TASK TO COMPLETE: Format the entries from the line with "Screen dimensions: 1568x733" up to and including the line with "click(x=1036, y=111)" as a numbered list, omitting any blank lines.
____ DATASET ENTRIES
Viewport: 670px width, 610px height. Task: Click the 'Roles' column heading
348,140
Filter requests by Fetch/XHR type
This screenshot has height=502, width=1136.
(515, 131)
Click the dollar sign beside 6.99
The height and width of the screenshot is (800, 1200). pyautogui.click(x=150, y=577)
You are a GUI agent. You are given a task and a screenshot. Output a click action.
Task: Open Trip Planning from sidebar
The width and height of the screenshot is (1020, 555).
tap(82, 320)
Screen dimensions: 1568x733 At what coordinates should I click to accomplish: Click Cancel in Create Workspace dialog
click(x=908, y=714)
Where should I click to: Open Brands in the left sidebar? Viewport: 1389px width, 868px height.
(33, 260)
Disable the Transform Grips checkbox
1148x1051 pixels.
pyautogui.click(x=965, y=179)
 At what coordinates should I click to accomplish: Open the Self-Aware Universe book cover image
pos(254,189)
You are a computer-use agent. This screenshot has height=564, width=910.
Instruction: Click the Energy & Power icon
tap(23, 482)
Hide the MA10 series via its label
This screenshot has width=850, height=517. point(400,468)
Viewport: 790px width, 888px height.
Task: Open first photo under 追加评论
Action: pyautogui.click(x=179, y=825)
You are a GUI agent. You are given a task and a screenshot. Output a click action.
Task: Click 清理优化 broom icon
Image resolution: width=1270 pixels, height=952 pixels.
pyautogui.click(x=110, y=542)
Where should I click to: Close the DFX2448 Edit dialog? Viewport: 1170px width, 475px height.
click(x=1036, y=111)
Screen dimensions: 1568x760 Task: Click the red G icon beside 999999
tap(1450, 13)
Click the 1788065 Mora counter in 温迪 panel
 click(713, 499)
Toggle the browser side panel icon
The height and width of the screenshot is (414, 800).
________
TASK RESULT:
1. Screen dimensions: 1568x733 At what coordinates should I click to accomplish: Click Cancel in Create Workspace dialog
2. click(x=908, y=714)
3. Where should I click to: Open Brands in the left sidebar? Viewport: 1389px width, 868px height.
4. (33, 260)
5. Disable the Transform Grips checkbox
6. 1148x1051 pixels.
7. pyautogui.click(x=965, y=179)
8.  At what coordinates should I click to accomplish: Open the Self-Aware Universe book cover image
9. pos(254,189)
10. You are a computer-use agent. This screenshot has height=564, width=910.
11. Instruction: Click the Energy & Power icon
12. tap(23, 482)
13. Hide the MA10 series via its label
14. This screenshot has width=850, height=517. point(400,468)
15. Viewport: 790px width, 888px height.
16. Task: Open first photo under 追加评论
17. Action: pyautogui.click(x=179, y=825)
18. You are a GUI agent. You are given a task and a screenshot. Output a click action.
19. Task: Click 清理优化 broom icon
20. Image resolution: width=1270 pixels, height=952 pixels.
21. pyautogui.click(x=110, y=542)
22. Where should I click to: Close the DFX2448 Edit dialog? Viewport: 1170px width, 475px height.
23. click(x=1036, y=111)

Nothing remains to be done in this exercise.